Ultrathin sections: preparation and results

We examined two different micron-sized spots for the feather fragment extracted from the new specimen IVPP V26899 (Figures 1—3). The surface size of the prepared cubic block in top view for cross section slicing is about 170 ×120 µm (Figure 3, Figure 3—figure supplement 2).

The advantages of our multiple selections for targeted sampling adopted here are demonstrated by uncovering different aspects of feather and melanosome ultrastructure. In addition, our consecutive ultrathin sectioning of one spot removed a tissue thickness of approximately 20 μm, which was measured from the lower to upper bound of those slices in a given single position. All of those slices were picked up consecutively with 3–5 serially numbered copper grids with carbon film.

High-resolution TEM/STEM (Transmission Electron Microscope/Scanning Transmission Electron Microscopy) imaging of the well-selected spots of sampled feathers was used to investigate the ultrastructure regarding melanosome geometry and keratinous tissues in the thin sections in different views. Our new microscopic data strongly suggests that soft tissue can be preserved well, and it was revealed further in TEM examination. The detailed features revealed here indicate an exceptional preservation of three-dimensional soft tissues in the slab fossil. Our measurements of the thickness of the feather tissue measured from the top view of the section block are about 10–30 µm, Figure 3—figure supplement 1 (b-d).

Crest feather samples

The long crest feather was sectioned in two directions with one series made on the side of a barb longitudinally and another series made across the cross section of the central barb (Figure 3). The three-dimensional (3-D) packing of the melanosomes was discerned in both the cross- and longitudinal views, with full details (Figure 3). The unique asymmetric-hexagonal-packing (AHP) discovered here defines a dense stack of melanosome assemblage array, with additional hooked linkages among the neighboring melanosomes (Figure 3). The novel shapes and packing of the melanosomes played a major role in the reduction of air or keratinous space within the barb, and this may correspond to the unique type of structural coloration modeled below. The tiny hooks identified here in some areas, as extra connections, linked the ‘head’ and ‘tail’ portions of the sausage-like melanosomes (Figure 3). They may have further increased the abrasion resistance of the barbs. The modified sausage-like melanosomes with novel packing have not been reported from any feathers of extant or extinct birds (Durrer, 1986; Zhang et al., 2010). Differing from the normal compact hexagonal packing (Durrer, 1986), the arrangement of these melanosomes appears to be rotated toward the right-lateral side of the feather barb, major axis of the melanosomes lean leftward (Figure 1—figure supplement 1). This novel packing could be acquired in the enantiornithine feather through a modification of the simple rodlet-shaped melanosomes previously reported (Zhang et al., 2010).

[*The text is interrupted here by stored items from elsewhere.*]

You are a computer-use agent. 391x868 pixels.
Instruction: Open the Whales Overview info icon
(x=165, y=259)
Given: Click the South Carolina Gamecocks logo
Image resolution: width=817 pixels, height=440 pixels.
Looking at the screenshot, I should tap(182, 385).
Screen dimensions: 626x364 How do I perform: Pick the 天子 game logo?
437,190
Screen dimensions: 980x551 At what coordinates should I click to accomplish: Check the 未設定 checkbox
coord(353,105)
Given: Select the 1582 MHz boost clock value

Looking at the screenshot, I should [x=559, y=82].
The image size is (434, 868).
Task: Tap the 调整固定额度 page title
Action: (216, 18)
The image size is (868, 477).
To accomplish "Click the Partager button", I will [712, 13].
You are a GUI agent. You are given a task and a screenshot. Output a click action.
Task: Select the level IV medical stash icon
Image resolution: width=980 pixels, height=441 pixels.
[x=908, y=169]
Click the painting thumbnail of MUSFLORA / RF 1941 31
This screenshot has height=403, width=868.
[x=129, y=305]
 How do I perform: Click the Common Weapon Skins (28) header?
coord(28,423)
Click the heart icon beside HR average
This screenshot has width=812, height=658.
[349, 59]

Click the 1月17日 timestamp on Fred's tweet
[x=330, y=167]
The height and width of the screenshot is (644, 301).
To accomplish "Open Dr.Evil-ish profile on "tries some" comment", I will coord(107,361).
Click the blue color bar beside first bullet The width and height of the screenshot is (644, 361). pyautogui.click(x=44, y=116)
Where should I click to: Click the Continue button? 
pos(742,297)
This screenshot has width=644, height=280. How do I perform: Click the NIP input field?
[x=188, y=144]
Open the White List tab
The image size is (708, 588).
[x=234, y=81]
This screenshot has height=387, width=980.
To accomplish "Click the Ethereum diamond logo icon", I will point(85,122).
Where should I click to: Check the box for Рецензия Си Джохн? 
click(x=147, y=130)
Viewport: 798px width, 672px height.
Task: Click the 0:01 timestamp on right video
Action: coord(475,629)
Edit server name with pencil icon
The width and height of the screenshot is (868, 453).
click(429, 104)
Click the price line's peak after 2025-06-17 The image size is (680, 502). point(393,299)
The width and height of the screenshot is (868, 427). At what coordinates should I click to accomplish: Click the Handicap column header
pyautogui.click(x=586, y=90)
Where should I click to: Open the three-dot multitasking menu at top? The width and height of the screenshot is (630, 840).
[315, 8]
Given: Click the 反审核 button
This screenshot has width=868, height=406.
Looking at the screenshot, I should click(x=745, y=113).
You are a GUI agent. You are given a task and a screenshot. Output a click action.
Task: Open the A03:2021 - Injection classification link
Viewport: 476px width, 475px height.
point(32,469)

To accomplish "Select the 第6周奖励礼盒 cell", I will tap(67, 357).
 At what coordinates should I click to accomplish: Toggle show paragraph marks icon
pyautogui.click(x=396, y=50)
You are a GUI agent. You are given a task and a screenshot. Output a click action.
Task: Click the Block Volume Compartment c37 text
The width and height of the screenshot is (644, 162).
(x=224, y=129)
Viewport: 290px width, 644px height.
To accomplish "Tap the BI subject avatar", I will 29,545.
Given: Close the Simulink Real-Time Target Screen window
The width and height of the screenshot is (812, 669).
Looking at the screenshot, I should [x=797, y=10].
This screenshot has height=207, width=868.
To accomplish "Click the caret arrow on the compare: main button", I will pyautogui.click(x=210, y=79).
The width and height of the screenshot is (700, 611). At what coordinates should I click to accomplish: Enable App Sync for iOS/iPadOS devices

In addition to the middle portion, we sectioned two additional positions from more proximal sides of the feather barbs (Figure 2—figure supplement 2) to validate the melanosome packing. As expected, very dense melanosomes were observed. The hooked structures are less clearly defined because of their smaller size or developmental immaturity. However, the asymmetric packing is similarly present, with the melanosome on the right side packed over the melanosome on the left (i.e., longer axis leans toward left in cross section view). As we argued in the main text, this structure in melanosome hooks may help increase the dimension of the barb size, allowing it to grow thicker and enhancing the structural integrity of the barb. The same pattern also is observed in the cranial barbs sampled from the anterior crest feather, which has a much shorter length at the front of the head (see Figure 2—figure supplement 3).

FIB-SEM 3D tomography

The milled block was extracted from the central portion of the long crest feather sample using a Helios 5 CX Dual-Beam system at the IVPP. Before extraction, the surface of the targeted area of fossil sample was deposited with carbon and tungsten (GIS port) and then milled using gallium ions. The nanomanipulator (Easylift) attached to the sampled block for lift-out and attached to a TEM copper grid for further imaging. The sample was milled 20 nm for each time along the ‘z’ axis and imaged serially (Figure 3—figure supplement 2). Resulting serial images revealed intricate structures, such as linkages and hooks, within the stacks of melanosomes.

Identification of barbs

The overall morphology of the feather represents a common type of primitive feather with several barbs diverging just above the calamus. The major barbs in the middle appear to be slightly larger and thicker in diameter than the neighboring barbs. No evidence of a rachis or barbules was found in the cross section, meaning that the branched barbs are the major components of the feather tissue preserved. The largest diameter of a barb appears to be over 10 µm, exceeding the diameter of most barbules in living feathers (Figure 3—figure supplement 1). Given the overall evidence of the morphology and microscopic data (Figure 2—figure supplements 1), we interpret the feather as being an asymmetric downy barb-composed feather, without a stiff central shaft and distal branched barbules. It is composed only of several laterally diverged barbs along the same direction with a fusion near a short calamus at its base (Figure 3—figure supplement 1).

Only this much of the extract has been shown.